Queen's University

English professor receives U.S. fellowship

 
2011-04-08
[Margaret Aziza Pappano recently received a collaborative research fellowship]Queen’s professor Margaret Aziza Pappano (above) and her U.S. research partner Nicole Rice recently received a prestigious American Council of Learned Societies collaborative research fellowship.

A unique interpretation of the civic religious drama of late medieval England has garnered Queen’s professor Margaret Aziza Pappano and her U.S. research partner Nicole Rice a prestigious American Council of Learned Societies (ACLS) collaborative research fellowship.

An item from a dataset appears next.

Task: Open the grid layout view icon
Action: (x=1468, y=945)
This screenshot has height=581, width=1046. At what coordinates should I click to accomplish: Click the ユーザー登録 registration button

“In the humanities, it is relatively rare for scholars to collaborate. The material, however, lends itself to collaboration because it is so complex and spans at least two centuries. By working together, Nicole and I have been able to piece together an effective reading,” says Dr. Pappano, an associate professor in the English Department.

Dr. Pappano and Dr. Rice, an associate professor of English at St. John’s University in New York, are examining the civic cycle plays that were performed in the towns of York and Chester in the 15th and 16th centuries. The plays were large and lavish productions that depicted Christian history from creation to doomsday.

Artisans, at that time a mostly illiterate group, acted and produced the pageants that composed the cycle plays. From examining the civic documents of the period, the researchers believe that the artisans were not simply passive participants forced by the merchant class to participate in the plays.

“The artisans used the plays to articulate their place in a highly competitive and hierarchical society. They had a stake in their town’s civic identity and used the plays to express their own interests,” Dr. Pappano says.

The two researchers bring complimentary backgrounds to the project. Dr. Pappano’s strength is social and economic history while Dr. Rice’s expertise is English devotional and Reformation culture. Together they have challenged existing scholarship on this dramatic tradition.

“The cycle plays are the closest that we get to popular literature in the Middle Ages. We can hear the voices of artisans, a group that did not read or write, as early as the 15th century,” she says.

The fellowship allows the professors to take a leave from their teaching responsibilities for a year beginning in September. It will also cover the research expenses incurred by further archival work in England. They will publish a book on their research in 2012.